Posts Tagged ‘fiber channel’

Merging Brocade Fabrics

February 23, 2016

fibreRecently I needed to merge two pairs of Brocade fibre channel fabrics for one of the customers. When I was doing a bit of my own research I realised that there is very scarce information on how to do that on the Interwebs. There were a few community posts on the Brocade forums, but there seemed to be some confusion around how zoning should be configured to let the switches merge successfully. I thought I would fill the gap with this post and share my own experience.

Prerequisites

First, make sure you have the right transceivers. Short wave 8Gb FC transceivers are limited to 190m when using OM4 fibre. If you need to connect switches over a longer distance, use long wave SFP+ modules, which have maximum distance of 10km.

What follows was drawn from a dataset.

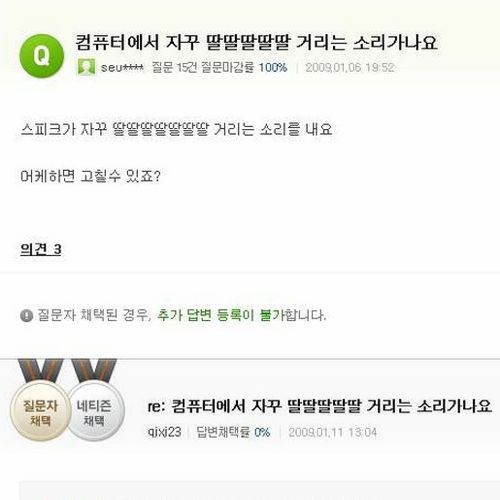Click the question date 2009.01.06 19:52

(350, 68)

Second, change the default switch Domain IDs. All switches within the same fabric must have unique IDs. By default Brocade switches come with the Domain ID set to 1. If you’re merging two redundant fabrics, make sure that the second pair of the switches have Domain IDs set to 2.

Third, verify that the switches you’re interconnecting have compatible zoning configuration. Brocade is very specific on how zoning should be configured for two fabrics to merge. There are at least nine different scenarios, but we’ll touch only on three most common ones. If you want to get more details, refer to the Brocade Fabric OS Administrator’s Guide and specifically the section called “Zone merging scenarios”.

Zone merging scenarios

Scenario 1: Switch A does not have a defined configuration. Switch B has a defined configuration.

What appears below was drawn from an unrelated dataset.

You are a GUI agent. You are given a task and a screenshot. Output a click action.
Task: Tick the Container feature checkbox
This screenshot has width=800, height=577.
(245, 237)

This is the most straightforward scenario when you are adding a brand new Switch A to an existing fabric. As a result of the merge configuration from the Switch B propagates to the switch A.

Scenario 2: Switch A and Switch B have different defined configurations. Switch B has an effective configuration.

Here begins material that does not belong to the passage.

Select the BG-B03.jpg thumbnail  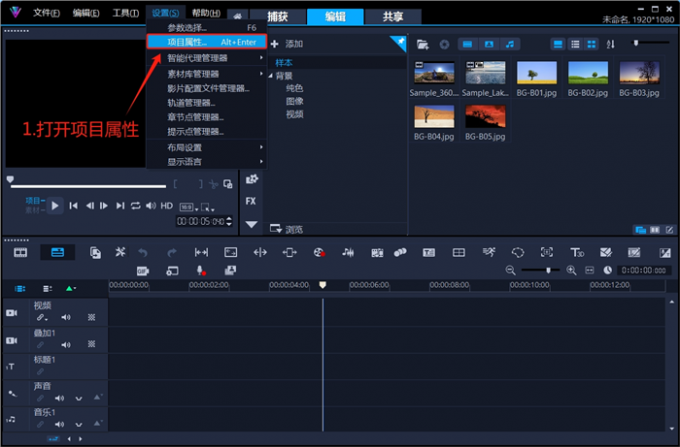(639, 72)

This is the scenario where you have two individual fabrics with their own set of aliases, zones and defined configurations. There is a catch here. If you want to merge such fabrics, you MUST have unique set of aliases, zones and configurations on each fabric. If this requirement is not met, fabrics won’t merge and you will end up with two segmented fabrics because of the zoning conflict. You also MUST disable effective zoning configuration on Switch A.

Outage is not required, because typically you have two redundant fabrics – fabric A and B in each location. And you can do one switch at a time. If you are still concerned, implement Scenario 3.

Scenario 3: Switch A and Switch B have the same defined and effective configuration.

This is the easiest path and is what Brocade calls a “clean merge”. Under this scenario you will have to recreate the same configs on both fabrics. That means you MUST have completely identical aliases, zones and configs on Switch A and Switch B.

This is the easiest and least disruptive path if you are worried that disabling effective configuration on the switches may cause issues.

Real world scenario

In my case I went with scenario 2 for two reasons: one – it was a DR site where I could temporarily bring down both fabrics and two – I didn’t need to manually add aliases/zones/configs to the switches as I would have to in scenario 3. Once fabrics are merged, zones from Switch B propagate to Switch A and you can simply combine them in one zone in the GUI, which is just a few mouse clicks.

site_topology

Here is the step by step process. First step is to change Domain IDs on the second pair of switches. You can do that both from GUI and CLI. Bear in mind that even if you’ve picked scenario 3 as the least disruptive approach for merging zones, changing Domain IDs will still be disruptive. Because switch has to be disabled before making the change.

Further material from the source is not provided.